**Excerpt to read**.
Although this piece and book have been thoroughly discussed on twitter in the past few days, I want to talk about something in more general terms: cognitive impression of another culture / identity. A "weird" thread. https://twitter.com/Noahpinion/status/1318441926199136256
Empathy is a very interesting social phenomenon. In Chinese literature, we have several proverbs relating to empathy: 子非鱼,焉知鱼之乐?You are not a fish. How do you know the pleasure of being a fish? 夏虫不可以语冰。A bug born in the summer does not know the coldness of ice.
My personal view is that empathy is not a completely rational capability: it can be described, felt, but it is very hard to be gained through formative trainings. A part of it is a gift from birth, or acquired in social interactions where such qualities are stressed / rewarded.
Under the "modernity" narrative, the existence of empathy is doubted because the narrative heavily relies on contracts to drive relationships, whether they be personal or between political entities. There are "social contracts" to define how people interact with
governments; "rule of law" to define how powers / rights are distributed and regulated; "rational agent assumption" underlying economic theories and "public preference theory" to drive political analysis. Even in finance, "efficient market" is still being lauded as default state
: things *should* be rational, transactions always clearly defined, with very little cultural / habitual / emotional elements anywhere to be seen or desired.

**Listed records**.
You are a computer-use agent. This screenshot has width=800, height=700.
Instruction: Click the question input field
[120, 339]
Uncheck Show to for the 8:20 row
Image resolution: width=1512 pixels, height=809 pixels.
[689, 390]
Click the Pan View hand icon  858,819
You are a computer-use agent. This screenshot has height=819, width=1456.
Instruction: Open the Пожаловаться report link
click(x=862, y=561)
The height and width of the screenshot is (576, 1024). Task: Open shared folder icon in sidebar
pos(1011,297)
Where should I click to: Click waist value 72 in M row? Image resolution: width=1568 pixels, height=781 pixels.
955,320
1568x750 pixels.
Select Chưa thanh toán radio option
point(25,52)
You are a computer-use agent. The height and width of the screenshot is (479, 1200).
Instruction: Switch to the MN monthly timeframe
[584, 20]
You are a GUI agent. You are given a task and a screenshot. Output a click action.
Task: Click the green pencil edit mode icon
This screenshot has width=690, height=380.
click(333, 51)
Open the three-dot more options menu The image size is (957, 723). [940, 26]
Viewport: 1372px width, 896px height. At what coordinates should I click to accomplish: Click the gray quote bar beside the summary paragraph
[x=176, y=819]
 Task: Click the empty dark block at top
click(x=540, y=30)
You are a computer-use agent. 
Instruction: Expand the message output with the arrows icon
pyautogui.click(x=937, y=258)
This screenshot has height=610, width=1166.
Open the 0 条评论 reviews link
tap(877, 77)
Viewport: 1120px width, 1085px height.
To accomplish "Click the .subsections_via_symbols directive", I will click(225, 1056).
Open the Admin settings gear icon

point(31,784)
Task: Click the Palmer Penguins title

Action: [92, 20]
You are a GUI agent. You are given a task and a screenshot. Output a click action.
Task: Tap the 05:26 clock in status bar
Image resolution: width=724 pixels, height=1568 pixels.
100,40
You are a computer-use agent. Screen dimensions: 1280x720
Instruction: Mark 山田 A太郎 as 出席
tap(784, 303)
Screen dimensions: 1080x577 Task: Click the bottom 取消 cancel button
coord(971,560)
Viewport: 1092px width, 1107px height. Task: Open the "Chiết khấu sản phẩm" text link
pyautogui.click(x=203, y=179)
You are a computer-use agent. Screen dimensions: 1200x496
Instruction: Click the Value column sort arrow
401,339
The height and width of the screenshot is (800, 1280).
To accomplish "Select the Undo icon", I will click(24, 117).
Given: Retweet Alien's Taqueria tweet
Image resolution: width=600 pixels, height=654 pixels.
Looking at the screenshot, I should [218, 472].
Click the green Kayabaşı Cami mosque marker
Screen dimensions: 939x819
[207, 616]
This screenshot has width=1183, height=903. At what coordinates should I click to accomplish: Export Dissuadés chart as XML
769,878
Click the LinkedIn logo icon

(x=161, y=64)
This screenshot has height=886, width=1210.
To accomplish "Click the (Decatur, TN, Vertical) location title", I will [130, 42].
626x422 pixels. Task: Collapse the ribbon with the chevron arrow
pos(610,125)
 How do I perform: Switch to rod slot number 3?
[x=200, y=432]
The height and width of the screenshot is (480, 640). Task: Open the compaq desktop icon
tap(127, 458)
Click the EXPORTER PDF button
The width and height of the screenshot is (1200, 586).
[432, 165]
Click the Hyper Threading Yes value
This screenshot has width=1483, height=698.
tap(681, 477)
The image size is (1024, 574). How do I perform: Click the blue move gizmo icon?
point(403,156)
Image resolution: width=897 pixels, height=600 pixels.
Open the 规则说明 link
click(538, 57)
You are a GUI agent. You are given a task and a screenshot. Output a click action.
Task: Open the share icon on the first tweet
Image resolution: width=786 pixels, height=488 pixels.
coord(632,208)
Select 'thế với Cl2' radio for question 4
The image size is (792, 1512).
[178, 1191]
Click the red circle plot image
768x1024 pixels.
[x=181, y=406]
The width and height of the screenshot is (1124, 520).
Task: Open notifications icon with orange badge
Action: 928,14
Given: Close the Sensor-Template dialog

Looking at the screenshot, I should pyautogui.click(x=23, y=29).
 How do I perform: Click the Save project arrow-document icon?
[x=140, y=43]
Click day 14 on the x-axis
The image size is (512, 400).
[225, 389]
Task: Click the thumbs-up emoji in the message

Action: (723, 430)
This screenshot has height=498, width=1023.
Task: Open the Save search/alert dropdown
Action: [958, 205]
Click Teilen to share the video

**Task**. Can you reproduce word for word the passage of the empathy thread above, starting with "Although this piece" and going on through "coldness of ice."?

**Complete output**.
Although this piece and book have been thoroughly discussed on twitter in the past few days, I want to talk about something in more general terms: cognitive impression of another culture / identity. A "weird" thread. https://twitter.com/Noahpinion/status/1318441926199136256
Empathy is a very interesting social phenomenon. In Chinese literature, we have several proverbs relating to empathy: 子非鱼,焉知鱼之乐?You are not a fish. How do you know the pleasure of being a fish? 夏虫不可以语冰。A bug born in the summer does not know the coldness of ice.